Paul Alexander, conocido como “el hombre del pulmón de acero”, falleció el martes a la edad de 78 años en un hospital de Dallas, Texas. Alexander contrajo polio a los 6 años en 1952, lo que lo dejó paralizado del cuello para abajo y sin la capacidad de respirar por sí mismo.
Para mantenerlo con vida, los médicos lo colocaron en un pulmón de acero, un cilindro de metal que le permitiría respirar. A pesar de su discapacidad, Alexander desafió las expectativas y logró vivir una vida plena. Obtuvo una licenciatura en Derecho, ejerció la abogacía y publicó varios libros, incluyendo sus memorias en 2020.

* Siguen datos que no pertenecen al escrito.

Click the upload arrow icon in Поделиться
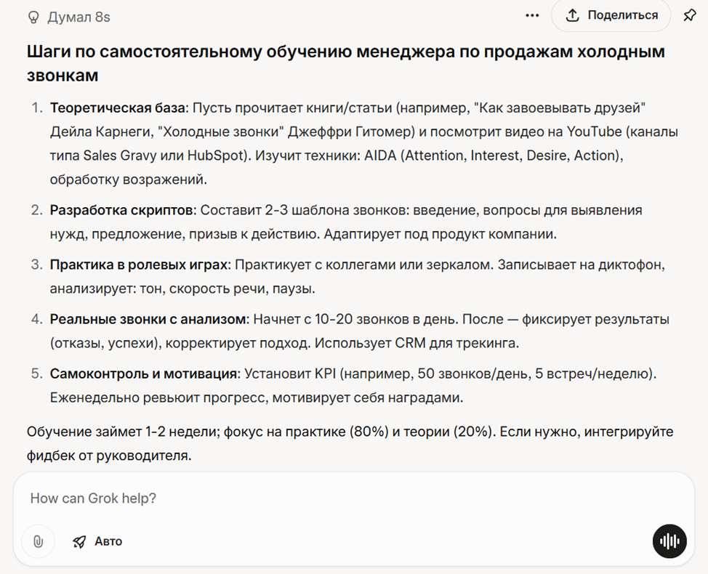The height and width of the screenshot is (574, 708). [573, 15]
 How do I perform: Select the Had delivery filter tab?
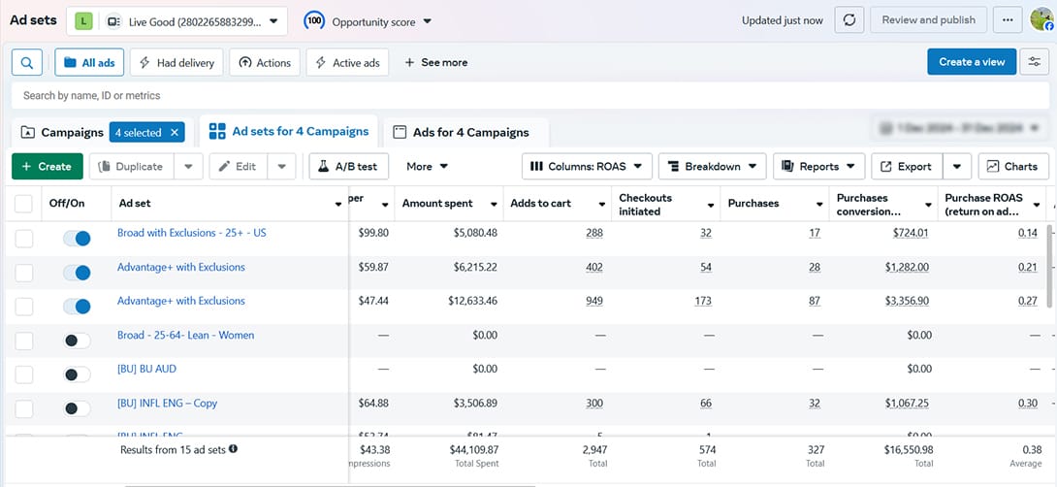176,62
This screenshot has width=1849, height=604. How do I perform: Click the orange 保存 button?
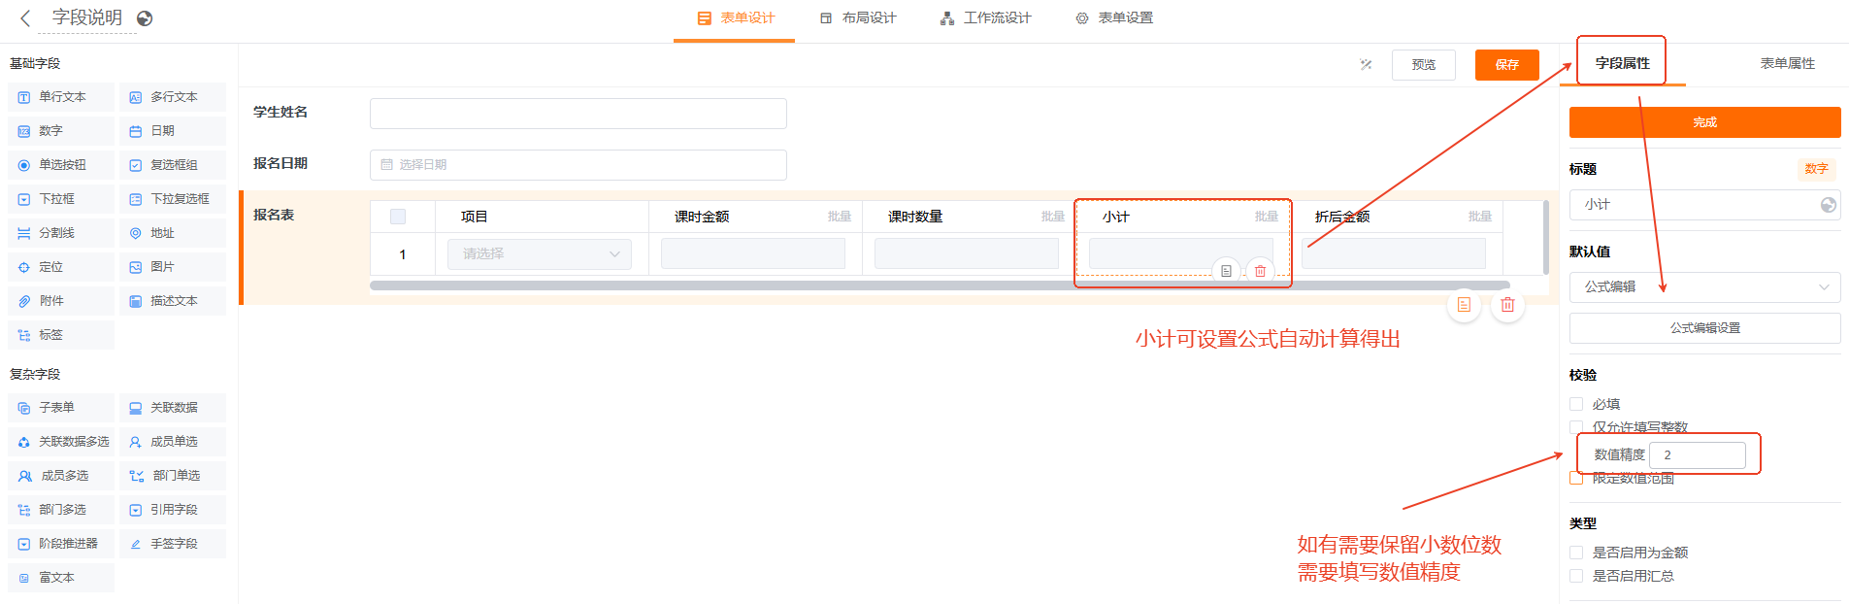[x=1506, y=65]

“Su historia viajó por todas partes, influyendo positivamente en personas de todo el mundo”, dice un comunicado publicado en su sitio web de recaudación de fondos. “Paul fue un modelo increíble que seguirá siendo recordado”.

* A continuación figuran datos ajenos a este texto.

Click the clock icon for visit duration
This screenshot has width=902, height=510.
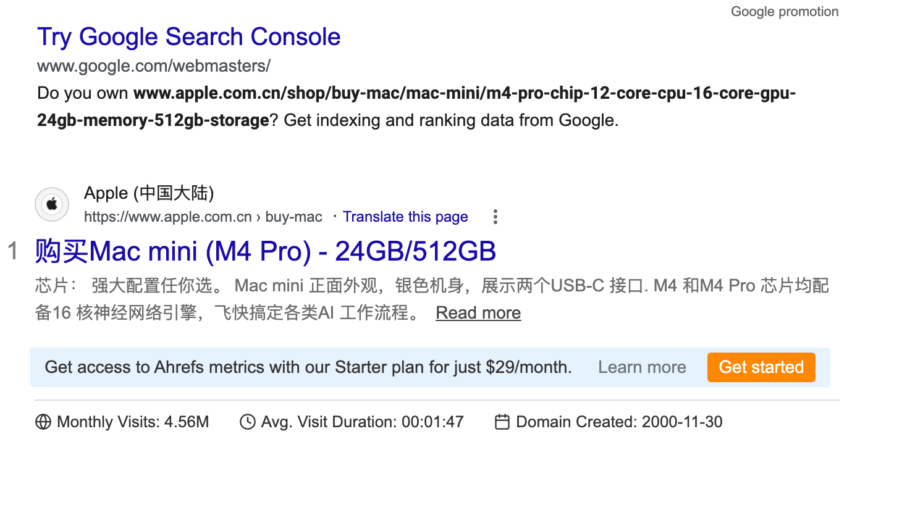tap(248, 422)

Alexander se graduó de la escuela secundaria y luego asistió a la Universidad Metodista del Sur. En 1984, se licenció en Derecho por la Universidad de Texas en Austin y dos años después fue admitido en el colegio de abogados.
Con el tiempo, Alexander aprendió a respirar por sí mismo durante cortos periodos, permitiéndole salir del pulmón de acero. Sin embargo, optó por seguir viviendo en el cilindro, al que se refería como su “viejo caballo de acero”, ya que se había convertido en su hogar.
El desarrollo de terapias respiratorias modernas y la erradicación de la polio en gran parte del mundo occidental hicieron que los pulmones de acero quedaran obsoletos en la década de 1960. Alexander, sin embargo, se convirtió en un símbolo de la lucha contra la polio y la determinación de vivir una vida plena a pesar de las dificultades.
“Sabía que si iba a hacer algo con mi vida, tendría que ser algo mental”, le dijo al diario The Guardian en 2020.